Dispensing immediately with all the political appointees will save some money, but it’s a pittance in the grand scheme. The 2006-07 annual report for Chinook Health pegged the salaries and benefits paid to the board, chaired by Jack Ady, at just $164,000. That figure does not include expenses. (Ady was named to the new transitional board, to be chaired by former Macleod MP Ken Hughes; a new provincial CEO was also named.)
The real dough is found on the list of executives and top administrators in each region, and it’s not clear yet how the move to a single board will result in cutting out layers of bureaucracy.
As Premier Ed Stelmach told the media this week, “The public says, ‘Man, we feel there’s so many people walking around with pencils.’ ”
In Chinook, for example, the annual report shows salary and benefits to “management” at nearly $13.5 million, more than seven per cent of the region’s total payroll. That same percentage holds true down the road in the Palliser region where the 2006-07 annual report shows spending of nearly $8.3 million on “management” salary and benefits.
But how much of that management will be pared and how much will be just shuffled under new letterhead?
The province has not made that clear. And it may never be.
After all, more than a decade after former premier Ralph Klein sent elected hospital boards packing and moved to a regional health model, Albertans have no idea whether regionalization was financially prudent.
What we do know is that by decentralizing so much, the province had no real handle on matters as key as patient safety, as evidenced by the outbreak of infections at a Vegreville hospital that was prolonged for years by jockeying between the health authority and hospital staff. At the time, there were no provincial standards for sterilization and infection control, but one example of the key areas open to regional differences.
We also know the province’s health authorities were not accountable in the least to the public they served. They may have answered to the minister in the face of a crisis, but for the most part, they operated as their own fiefdoms. Disgruntled Albertans looking for someone to answer for health care delivery often wound up calling up their local MLA, who, in fairness, had no authority over the boards or the regional administrators.

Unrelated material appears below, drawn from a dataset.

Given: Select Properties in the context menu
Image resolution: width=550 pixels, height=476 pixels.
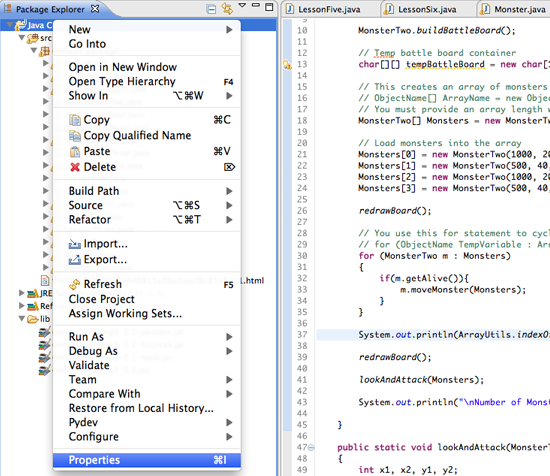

Those MLAs will still be left to answer for much of what goes on in health care as decision-making slides further north and deeper into levels of bureaucracy answerable to one person — the health minister.
As the province goes about setting up this new provincial entity that will serve as boss to some 70,000 workers on yet another promise of a more accountable system, it’s going to have to show Albertans how this will be better and more efficient and not just a bigger machine than what is is replacing.